A parallel criminal investigation by Manhattan District Attorney Alvin Bragg appeared to have stalled this year after the two prosecutors overseeing it suddenly resigned. Bragg said in a statement Wednesday that his investigation was “active and ongoing.”

One challenge that has plagued prosecutors is that the parties Trump dealt with were major lenders such as Deutsche Bank. These banks should be expected to perform their own due diligence, regardless of the family’s allegations, especially given Trump’s reputation for hyperbole and bragging.

Additionally, Trump’s annual financial statements, which were prepared with the assistance of his former accountant, Mathers, were not formally audited by the company. He cut it off and said he could no longer vouch for his 10-year financial statements.

Trump, on the other hand, is known not to keep detailed written records. Prosecutors wanted Weisselberg to help them, but he refused to testify against his superiors.
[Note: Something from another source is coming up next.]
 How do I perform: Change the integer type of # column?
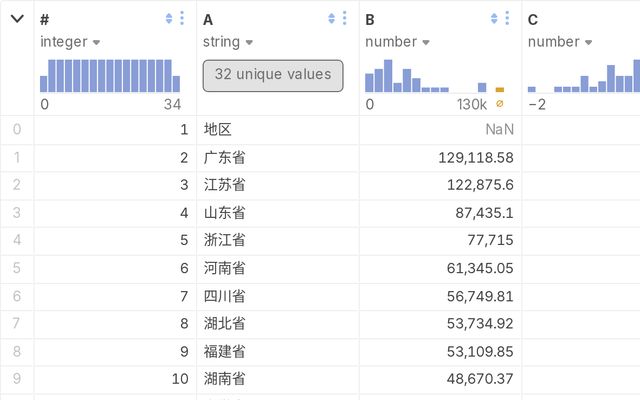(x=70, y=42)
In a criminal case, the prosecutor must persuade the jury beyond reasonable doubt. The civil lawsuit filed by James has a low burden of proof.

Meanwhile, the Trump Organization could face more complex issues, according to McLaughlin & Stern attorney Daniel Horwitz. “Anyone accused of fraud will inevitably face some resistance from financial institutions,” he said.

While the attorney general filed a complaint in Manhattan, one of the former president’s longtime allies, Tom Barack, was on trial in Brooklyn on charges of illegal lobbying on behalf of the United Arab Emirates. rice field.

On the first day of the trial, prosecutors rolled out allegations that Barack “acted as the eyes, ears and voice of the United Arab Emirates” for two years when he allegedly tried to insert points into Trump’s speeches. Regarding classified information to Abu Dhabi.

His attorney, Michael Schacter, dismissed these allegations as “absurd,” saying private equity investors actually sided with Qatar on Trump and put the gas-rich emirate on a regional embargo. He claimed that he had appealed to neighboring countries, including the UAE, to oppose the imposition of

“Tom helped Qatar, the UAE’s enemy,” Schacter said. He described Barrack as “his own man” and dismissed the idea that the founder and chairman of the $40 billion investment business could have been hired at foreign direction. He did it because he believed in it.”